--- Start of STORED ROWS ---
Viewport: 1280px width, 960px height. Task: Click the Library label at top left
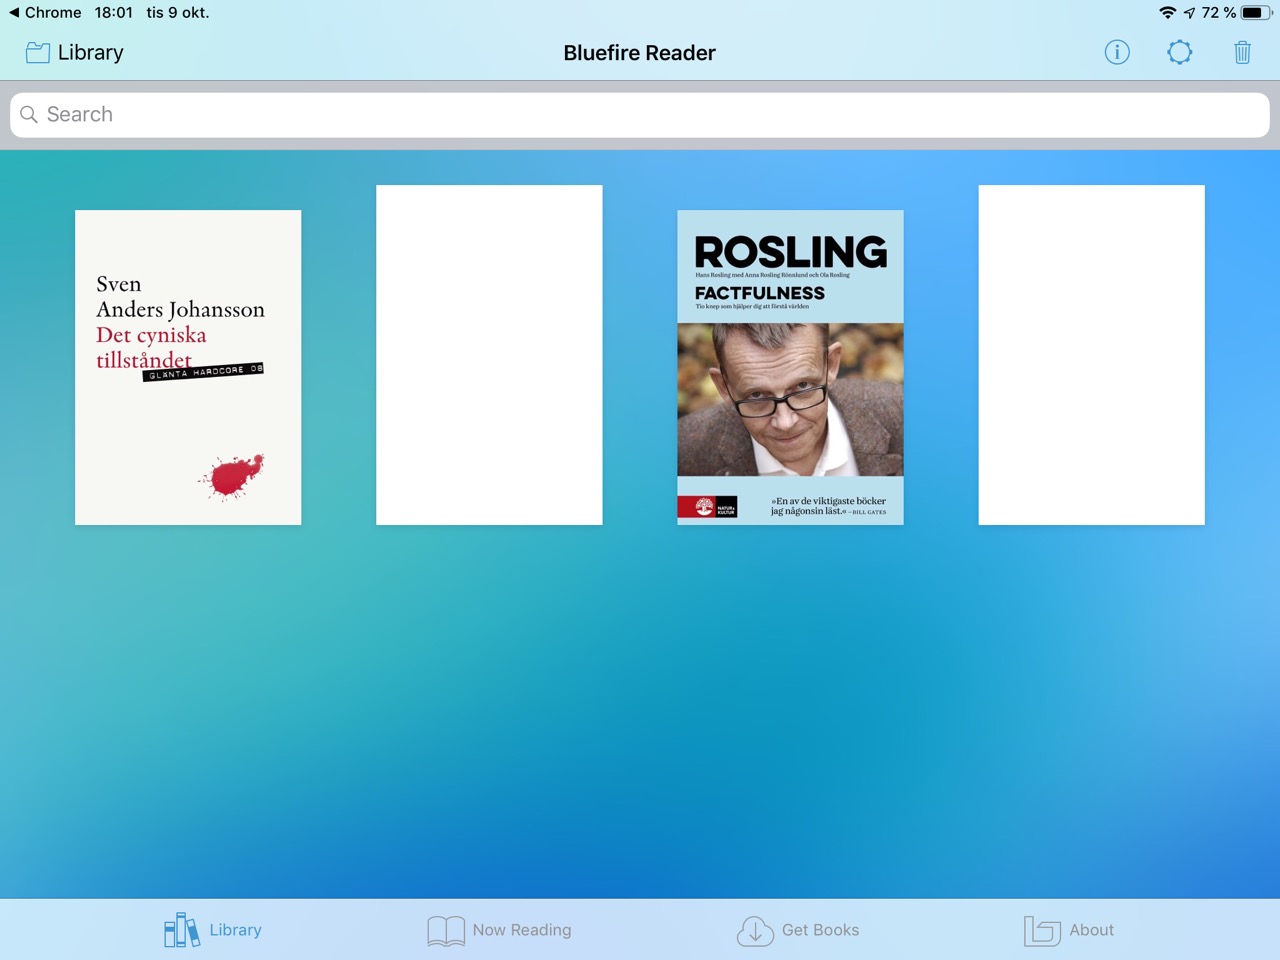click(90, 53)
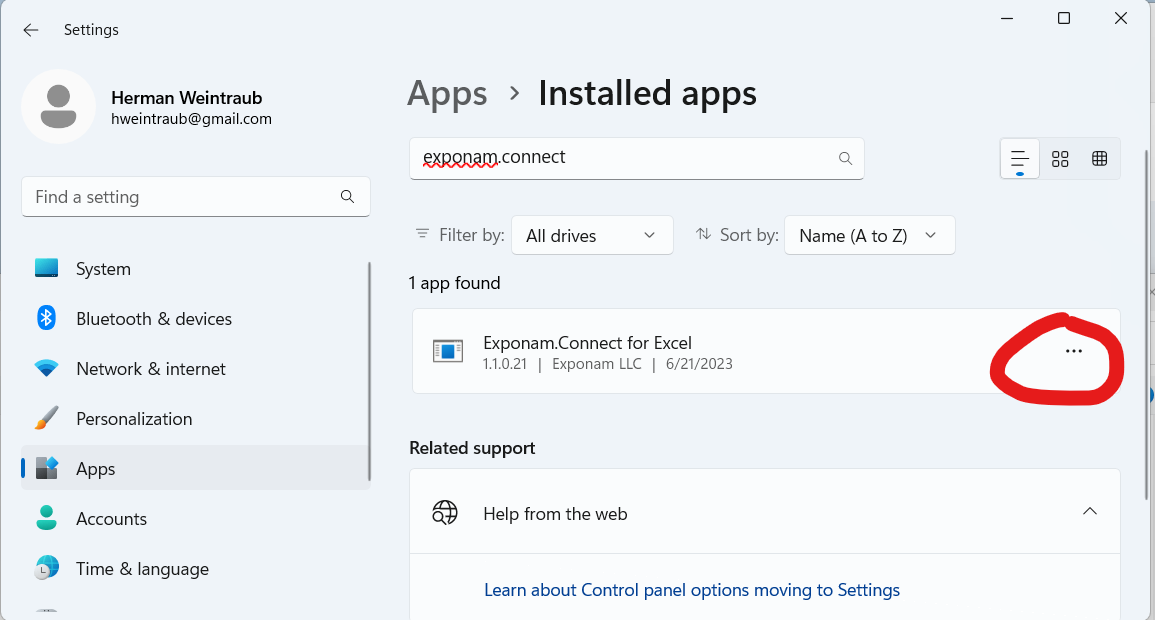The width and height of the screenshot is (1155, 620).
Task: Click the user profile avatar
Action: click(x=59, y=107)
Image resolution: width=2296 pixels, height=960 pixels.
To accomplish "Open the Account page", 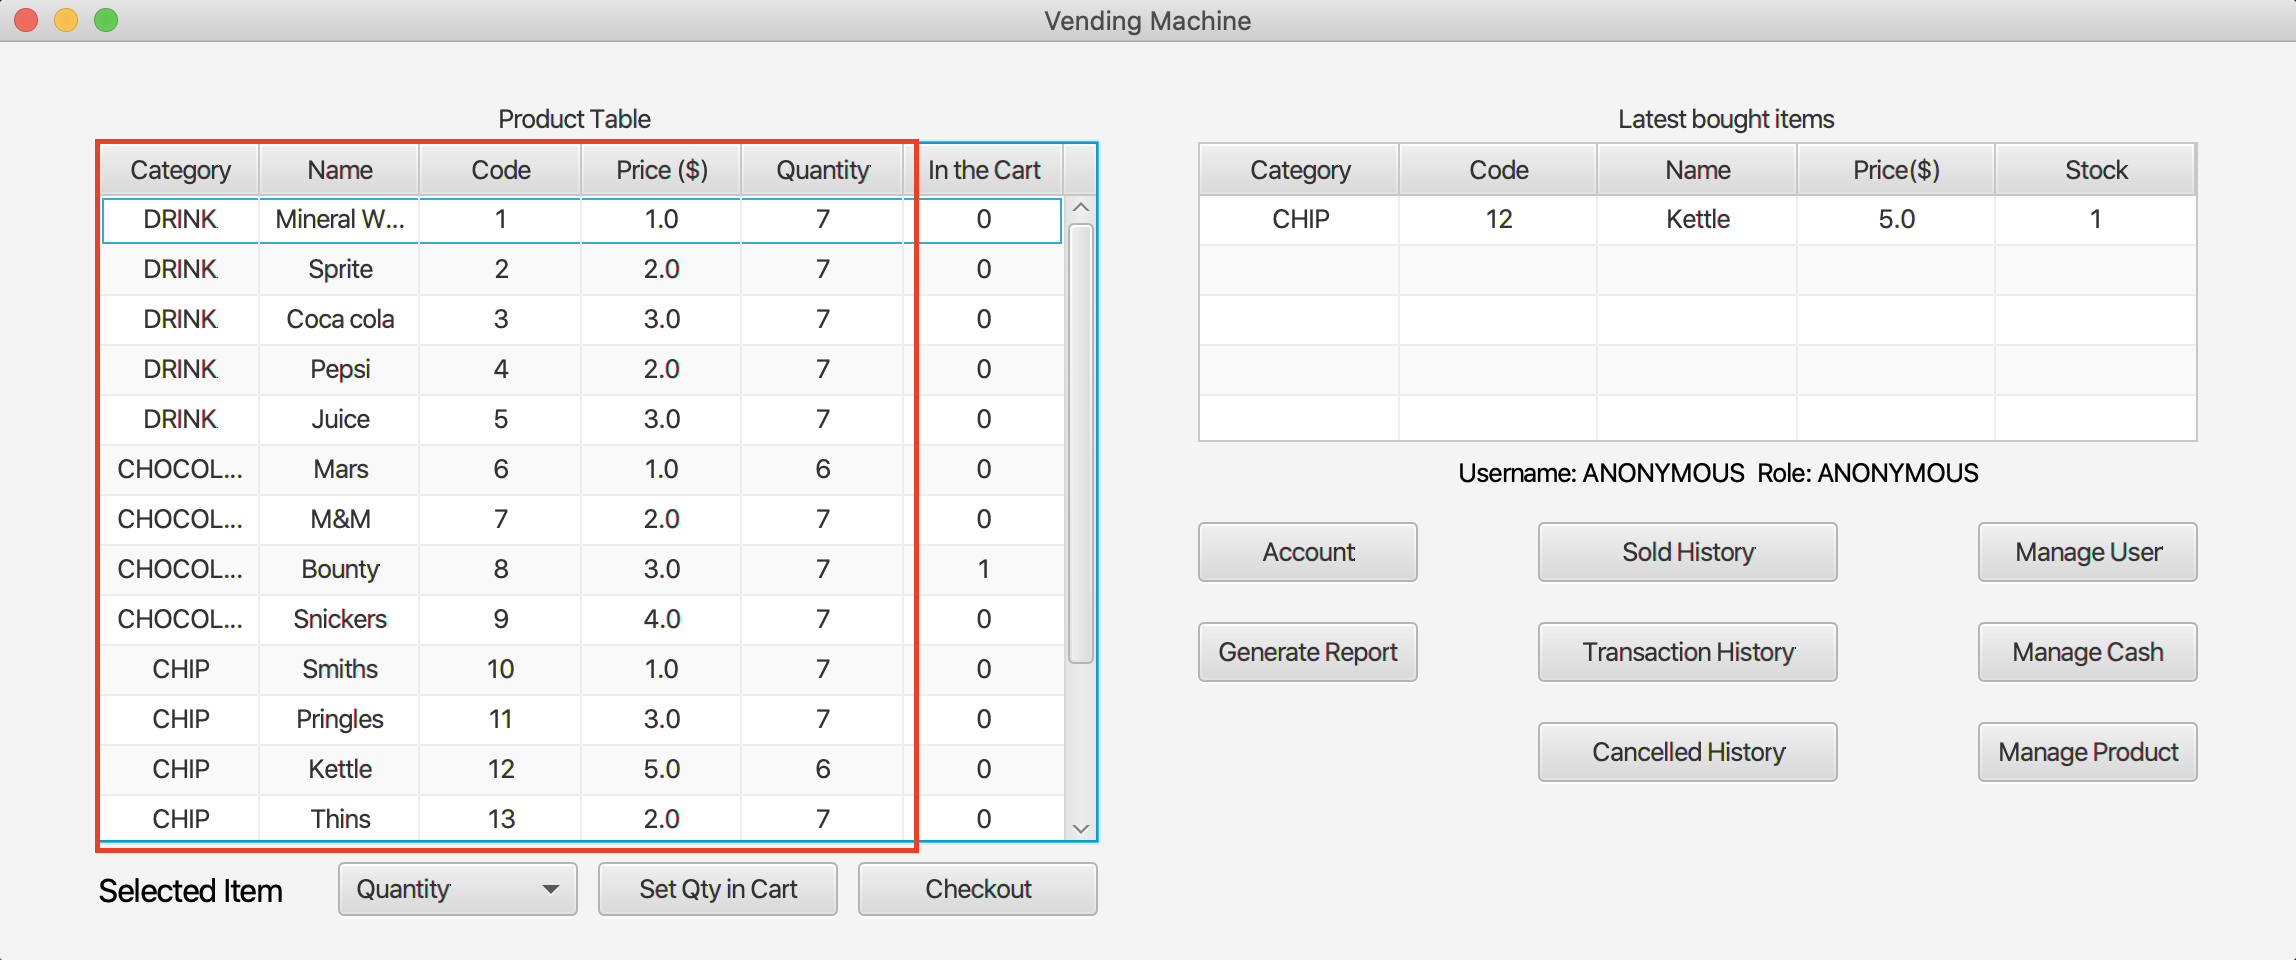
--- End of STORED ROWS ---
§ **TASK OBJECTIVE**: Can you print all of the material above again, word for word, leaving out the pictures?

§ **SOLUTION TO THE EXERCISE**:
Viewport: 1280px width, 960px height. Task: Click the Library label at top left
click(90, 53)
The width and height of the screenshot is (1155, 620).
Task: Click the user profile avatar
Action: click(x=59, y=107)
Image resolution: width=2296 pixels, height=960 pixels.
To accomplish "Open the Account page", 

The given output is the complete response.